WHAT THE EXERCISE ASKS
Starting at the line that contains "1058x512 pixels. At", return every line through the end of the data exactly, without pictures.

# # # # #

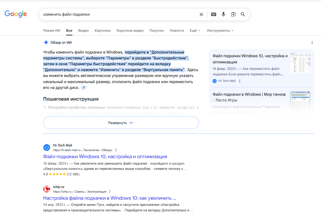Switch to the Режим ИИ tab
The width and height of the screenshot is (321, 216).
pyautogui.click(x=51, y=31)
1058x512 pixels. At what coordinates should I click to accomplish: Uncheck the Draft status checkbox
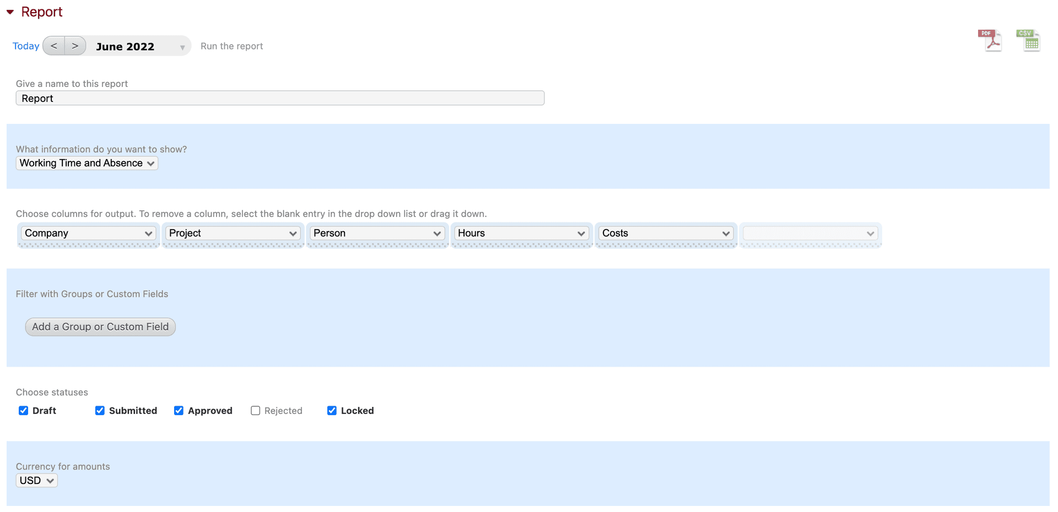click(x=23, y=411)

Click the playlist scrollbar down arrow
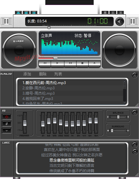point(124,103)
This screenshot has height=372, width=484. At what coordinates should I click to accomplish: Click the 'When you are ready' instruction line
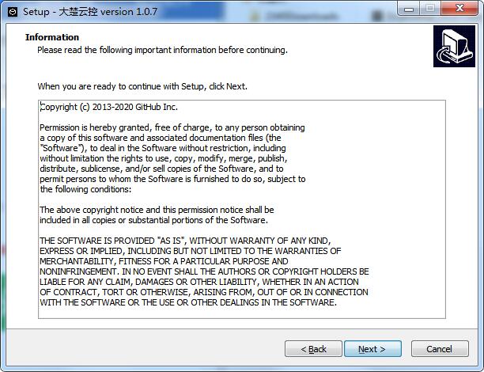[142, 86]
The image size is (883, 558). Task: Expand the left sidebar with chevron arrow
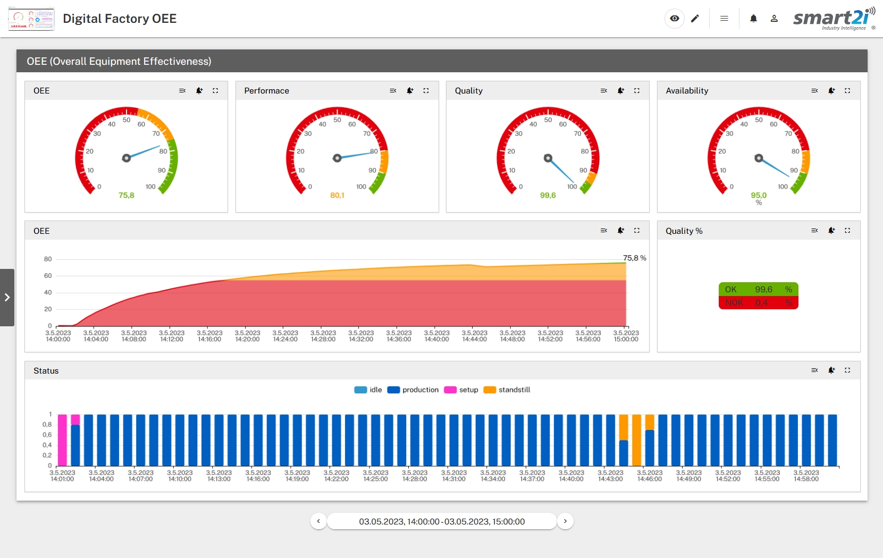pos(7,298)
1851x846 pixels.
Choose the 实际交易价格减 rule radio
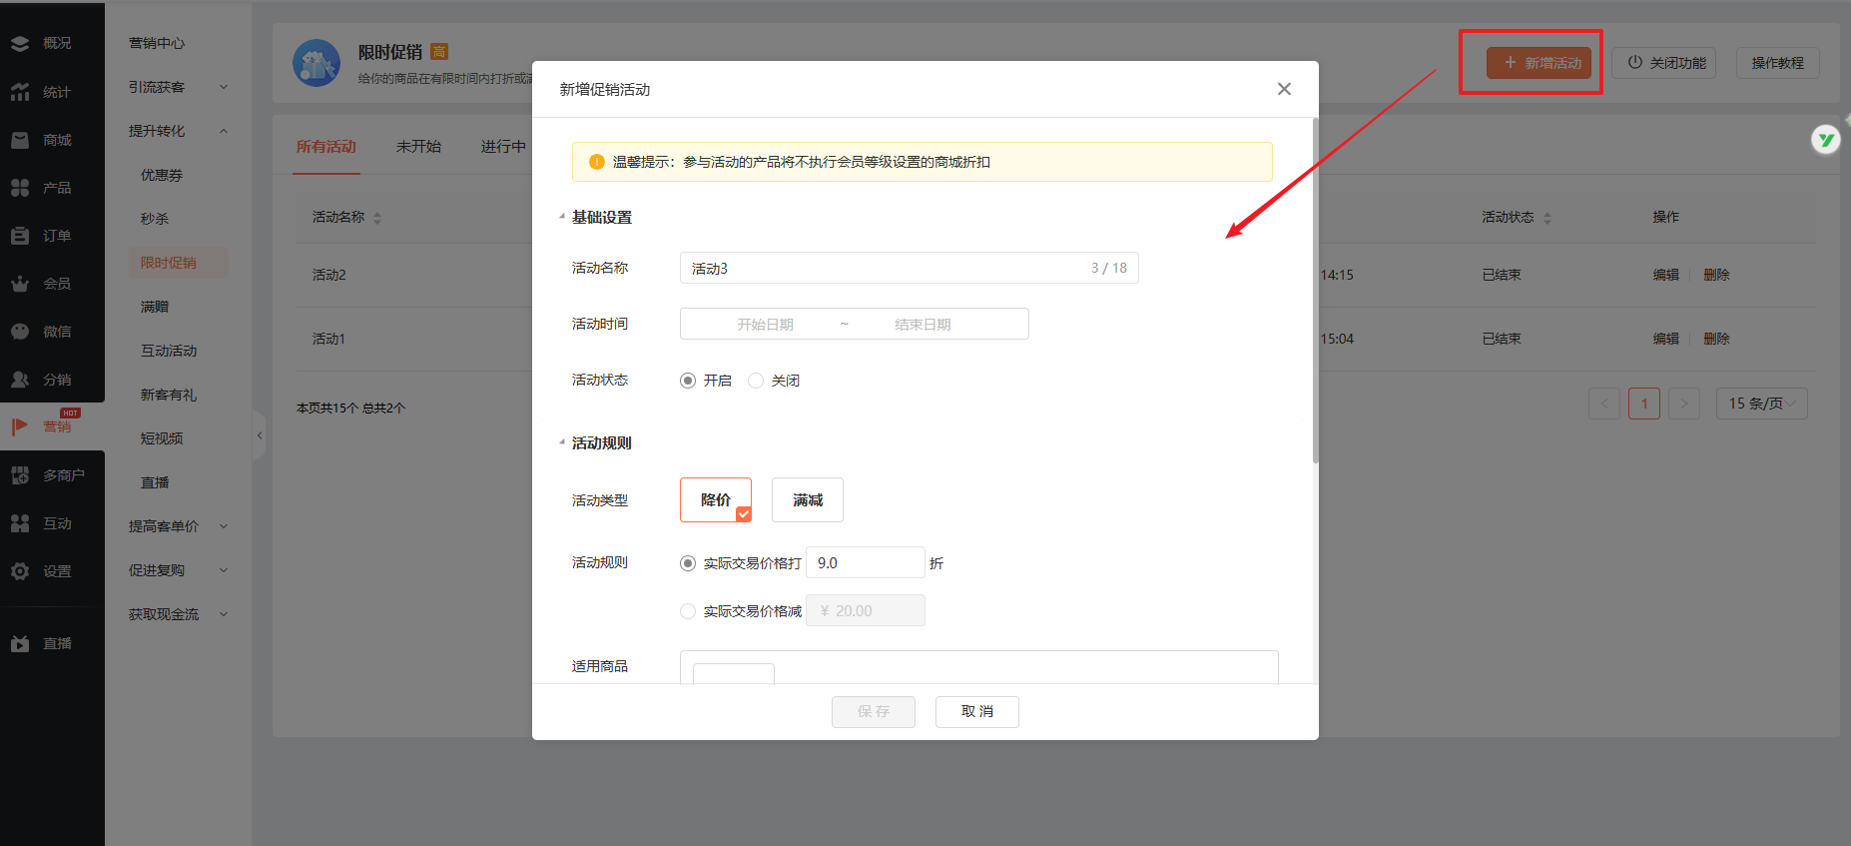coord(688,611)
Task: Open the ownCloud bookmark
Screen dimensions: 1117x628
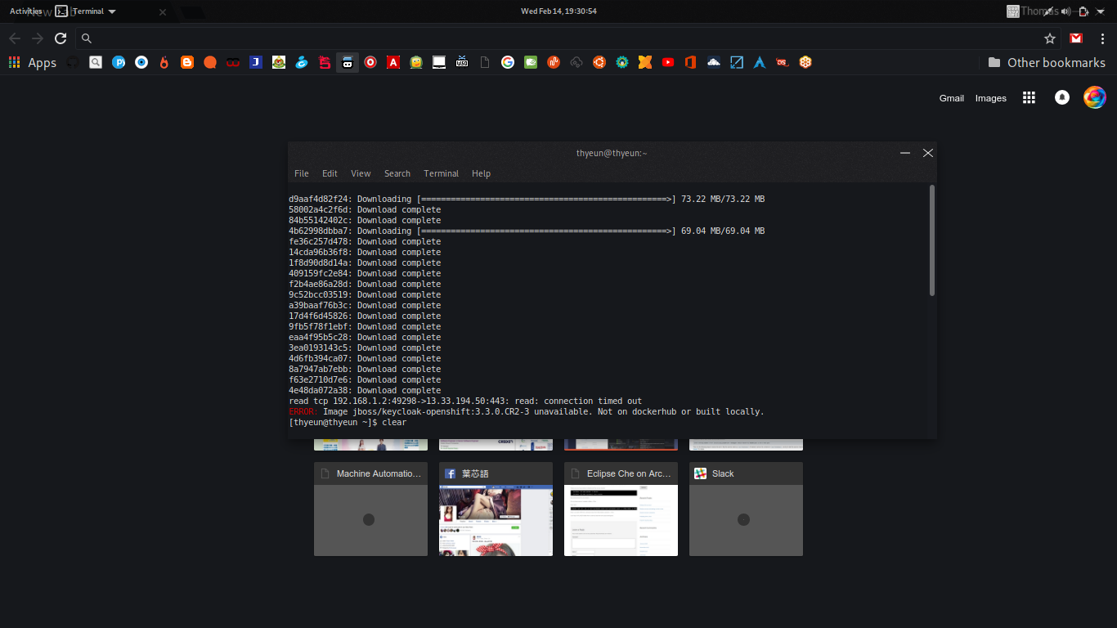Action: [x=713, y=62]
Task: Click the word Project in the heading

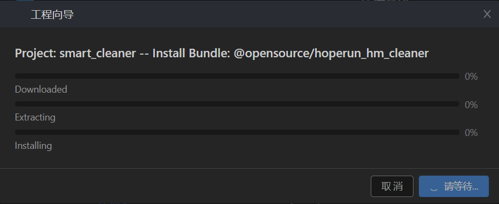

# # # # #

TASK RESPONSE
1058x512 pixels. At what coordinates should I click to accomplish: Uncheck the Draft status checkbox
click(x=23, y=411)

Click the playlist scrollbar down arrow
point(124,103)
This screenshot has height=372, width=484. At what coordinates should I click to accomplish: Click the 'When you are ready' instruction line
[142, 86]
The image size is (883, 558). Task: Expand the left sidebar with chevron arrow
pos(7,298)
1851x846 pixels.
Choose the 实际交易价格减 rule radio
coord(688,611)
Task: Open the ownCloud bookmark
Screen dimensions: 1117x628
Action: [x=713, y=62]
Task: Click the word Project in the heading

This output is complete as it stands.